In its original form, it would have raised $2.4 billion by transferring apparent surpluses out of off-budget funds--something the Wolf administration opposes, and the House Democrats and the GOP-led Senate responded to skeptically.
House Speaker Dave Reed said that's still the plan on the table.
"Any time you get a plan out there I think you're going to make some changes along the way," he said. "We're working through those changes, and we hope to have a draft ready to go for a vote this week."
A more limited version of the same plan is also in the works.
It raises half as much money, and could be merged into a compromise solution if the broader plan fails. However, it's still unclear what the rest of that alternative solution would look like.
Reed said all new taxes are currently off the table.
Meanwhile, Treasurer Joe Torsella is renewing his warnings that, thanks to significant payments coming due this week, the state's main bank account will dip below zero on Friday.
Torsella has refused to extend a customary line of credit to cover short-term expenses, arguing that with the budget unbalanced, it would be irresponsible.
In a statement, spokesman JJ Abbot said the situation could "force the Commonwealth to run out of money and jeopardize funding across government."

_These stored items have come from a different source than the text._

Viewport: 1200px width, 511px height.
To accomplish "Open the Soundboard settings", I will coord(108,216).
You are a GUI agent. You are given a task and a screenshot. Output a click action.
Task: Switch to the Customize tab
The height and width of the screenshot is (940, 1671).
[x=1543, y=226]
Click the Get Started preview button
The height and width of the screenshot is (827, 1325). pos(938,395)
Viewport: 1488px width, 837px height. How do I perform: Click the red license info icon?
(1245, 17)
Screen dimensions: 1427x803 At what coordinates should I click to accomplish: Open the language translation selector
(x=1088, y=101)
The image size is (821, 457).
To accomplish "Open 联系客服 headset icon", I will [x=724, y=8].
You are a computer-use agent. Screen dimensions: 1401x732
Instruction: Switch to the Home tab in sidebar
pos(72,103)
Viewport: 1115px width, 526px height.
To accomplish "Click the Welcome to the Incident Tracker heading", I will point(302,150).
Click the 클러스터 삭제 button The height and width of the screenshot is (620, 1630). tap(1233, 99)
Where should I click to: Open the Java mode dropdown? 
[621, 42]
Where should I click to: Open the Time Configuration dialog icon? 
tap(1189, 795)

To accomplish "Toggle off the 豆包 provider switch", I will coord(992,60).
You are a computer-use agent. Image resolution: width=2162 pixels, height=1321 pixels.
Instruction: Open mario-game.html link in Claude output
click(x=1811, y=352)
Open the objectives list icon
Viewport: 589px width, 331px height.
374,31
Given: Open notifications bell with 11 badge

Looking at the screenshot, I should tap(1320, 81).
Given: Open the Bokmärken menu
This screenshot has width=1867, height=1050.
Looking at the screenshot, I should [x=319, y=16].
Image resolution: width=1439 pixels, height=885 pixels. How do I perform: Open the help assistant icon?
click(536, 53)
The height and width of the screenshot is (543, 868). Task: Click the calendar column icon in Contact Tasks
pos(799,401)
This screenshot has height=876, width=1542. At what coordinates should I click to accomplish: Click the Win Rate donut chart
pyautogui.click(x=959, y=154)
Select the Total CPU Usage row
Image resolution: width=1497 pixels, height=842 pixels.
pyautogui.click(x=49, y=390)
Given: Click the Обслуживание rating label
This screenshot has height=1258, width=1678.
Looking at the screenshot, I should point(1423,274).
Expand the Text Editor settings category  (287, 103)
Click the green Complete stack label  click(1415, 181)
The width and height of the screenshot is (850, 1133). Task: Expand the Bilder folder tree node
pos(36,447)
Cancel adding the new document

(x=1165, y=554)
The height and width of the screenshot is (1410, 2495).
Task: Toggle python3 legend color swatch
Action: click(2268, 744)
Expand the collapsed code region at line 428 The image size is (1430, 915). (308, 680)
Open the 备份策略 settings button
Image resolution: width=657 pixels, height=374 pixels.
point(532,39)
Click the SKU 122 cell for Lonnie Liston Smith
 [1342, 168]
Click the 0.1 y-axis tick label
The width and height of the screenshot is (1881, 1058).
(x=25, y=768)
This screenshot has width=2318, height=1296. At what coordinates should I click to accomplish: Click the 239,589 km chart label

It's unclear what Wolf will do on Friday. Abbot said only that the best option is for "urgent House action to fund the budget that they passed overwhelmingly in June."
Ralliers try to convince lawmakers to act on gerrymandering
(Harrisburg) -- Advocates for overhauling the redistricting process packed the Capitol rotunda Tuesday hoping to persuade lawmakers to take their quest seriously.
Pennsylvania's congressional districts are considered among the most unfair in the country.
Anti-gerrymandering group Fair Districts PA thinks lawmakers shouldn't have sole authority to draw the lines. Instead, they want an independent citizens' commission to get a say.
There are only a couple ways to make that change.
One is a lawsuit. The League of Women Voters filed one against the commonwealth early this summer that aims to get the current congressional map declared unconstitutional. But it's not guaranteed to totally revamp the process.
Or, lawmakers could amend the constitution. But that requires a lot of legislative cooperation--and Republican leaders have cited a variety of reasons for not acting.
For one, the process has to start off in the House and Senate State Government Committees. And committee chairs--like Butler County Republican Daryl Metcalfe--aren't on board.
"Ninety-six of his colleagues have sponsored House Bill 722," Fair Districts PA Chair Carol Kuniholm said of Metcalfe's decision not to prioritize the redistricting bill. "[It's] the bill second most cosponsored in the House in this session."
About GOP leaders more generally, Kuniholm said their reluctance to take up the issue is "simply a ploy."
"We know it's a ploy," she said. "We're not convinced, and we're not interested."
Gerrymandering is often seen as a partisan issue
But Kuniholm noted, the shoe could easily be on the other foot--when the maps are redrawn again in 2021, Democrats could come out on top. She said Fair Districts would oppose gerrymandering by them, too.